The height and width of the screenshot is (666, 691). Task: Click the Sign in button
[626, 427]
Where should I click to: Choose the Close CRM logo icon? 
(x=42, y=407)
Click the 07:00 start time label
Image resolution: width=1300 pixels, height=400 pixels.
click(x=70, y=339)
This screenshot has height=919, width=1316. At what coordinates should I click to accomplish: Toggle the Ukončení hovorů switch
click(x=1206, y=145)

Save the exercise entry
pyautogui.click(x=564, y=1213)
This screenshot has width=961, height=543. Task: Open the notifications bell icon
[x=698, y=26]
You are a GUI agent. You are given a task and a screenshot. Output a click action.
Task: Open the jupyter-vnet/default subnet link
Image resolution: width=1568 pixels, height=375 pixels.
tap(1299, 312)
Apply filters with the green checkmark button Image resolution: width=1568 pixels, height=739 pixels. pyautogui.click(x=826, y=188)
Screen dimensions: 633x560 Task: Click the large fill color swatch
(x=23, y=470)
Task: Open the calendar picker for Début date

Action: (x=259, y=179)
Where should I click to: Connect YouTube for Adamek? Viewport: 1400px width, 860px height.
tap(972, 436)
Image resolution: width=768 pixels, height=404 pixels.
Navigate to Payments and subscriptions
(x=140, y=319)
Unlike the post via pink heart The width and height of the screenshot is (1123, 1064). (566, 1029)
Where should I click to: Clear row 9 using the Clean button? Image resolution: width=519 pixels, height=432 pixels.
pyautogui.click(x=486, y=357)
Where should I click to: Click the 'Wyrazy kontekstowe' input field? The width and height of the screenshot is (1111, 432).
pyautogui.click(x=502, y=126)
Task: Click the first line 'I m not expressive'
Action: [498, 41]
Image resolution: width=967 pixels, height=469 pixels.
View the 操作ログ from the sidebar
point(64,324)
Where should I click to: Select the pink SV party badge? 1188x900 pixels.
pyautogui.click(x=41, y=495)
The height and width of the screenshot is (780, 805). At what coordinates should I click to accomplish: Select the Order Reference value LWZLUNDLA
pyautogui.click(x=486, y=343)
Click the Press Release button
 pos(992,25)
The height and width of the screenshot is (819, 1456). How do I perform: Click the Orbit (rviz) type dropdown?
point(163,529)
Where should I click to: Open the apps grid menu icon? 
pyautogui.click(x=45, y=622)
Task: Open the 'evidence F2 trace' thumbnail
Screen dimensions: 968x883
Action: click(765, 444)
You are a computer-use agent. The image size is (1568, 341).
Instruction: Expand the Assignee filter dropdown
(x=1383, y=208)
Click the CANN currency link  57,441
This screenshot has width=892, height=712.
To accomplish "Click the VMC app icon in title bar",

================

ACTIVITY: Transcribe the material above in its entirety. Match it exactly.

TASK ANSWER:
The height and width of the screenshot is (666, 691). Task: Click the Sign in button
[626, 427]
Where should I click to: Choose the Close CRM logo icon? 
(x=42, y=407)
Click the 07:00 start time label
Image resolution: width=1300 pixels, height=400 pixels.
click(x=70, y=339)
This screenshot has height=919, width=1316. At what coordinates should I click to accomplish: Toggle the Ukončení hovorů switch
click(x=1206, y=145)

Save the exercise entry
pyautogui.click(x=564, y=1213)
This screenshot has width=961, height=543. Task: Open the notifications bell icon
[x=698, y=26]
You are a GUI agent. You are given a task and a screenshot. Output a click action.
Task: Open the jupyter-vnet/default subnet link
Image resolution: width=1568 pixels, height=375 pixels.
tap(1299, 312)
Apply filters with the green checkmark button Image resolution: width=1568 pixels, height=739 pixels. pyautogui.click(x=826, y=188)
Screen dimensions: 633x560 Task: Click the large fill color swatch
(x=23, y=470)
Task: Open the calendar picker for Début date

Action: (x=259, y=179)
Where should I click to: Connect YouTube for Adamek? Viewport: 1400px width, 860px height.
tap(972, 436)
Image resolution: width=768 pixels, height=404 pixels.
Navigate to Payments and subscriptions
(x=140, y=319)
Unlike the post via pink heart The width and height of the screenshot is (1123, 1064). (566, 1029)
Where should I click to: Clear row 9 using the Clean button? Image resolution: width=519 pixels, height=432 pixels.
pyautogui.click(x=486, y=357)
Where should I click to: Click the 'Wyrazy kontekstowe' input field? The width and height of the screenshot is (1111, 432).
pyautogui.click(x=502, y=126)
Task: Click the first line 'I m not expressive'
Action: [498, 41]
Image resolution: width=967 pixels, height=469 pixels.
View the 操作ログ from the sidebar
point(64,324)
Where should I click to: Select the pink SV party badge? 1188x900 pixels.
pyautogui.click(x=41, y=495)
The height and width of the screenshot is (780, 805). At what coordinates should I click to accomplish: Select the Order Reference value LWZLUNDLA
pyautogui.click(x=486, y=343)
Click the Press Release button
 pos(992,25)
The height and width of the screenshot is (819, 1456). How do I perform: Click the Orbit (rviz) type dropdown?
point(163,529)
Where should I click to: Open the apps grid menu icon? 
pyautogui.click(x=45, y=622)
Task: Open the 'evidence F2 trace' thumbnail
Screen dimensions: 968x883
Action: click(765, 444)
You are a computer-use agent. The image size is (1568, 341).
Instruction: Expand the Assignee filter dropdown
(x=1383, y=208)
Click the CANN currency link  57,441
This screenshot has width=892, height=712.
To accomplish "Click the VMC app icon in title bar",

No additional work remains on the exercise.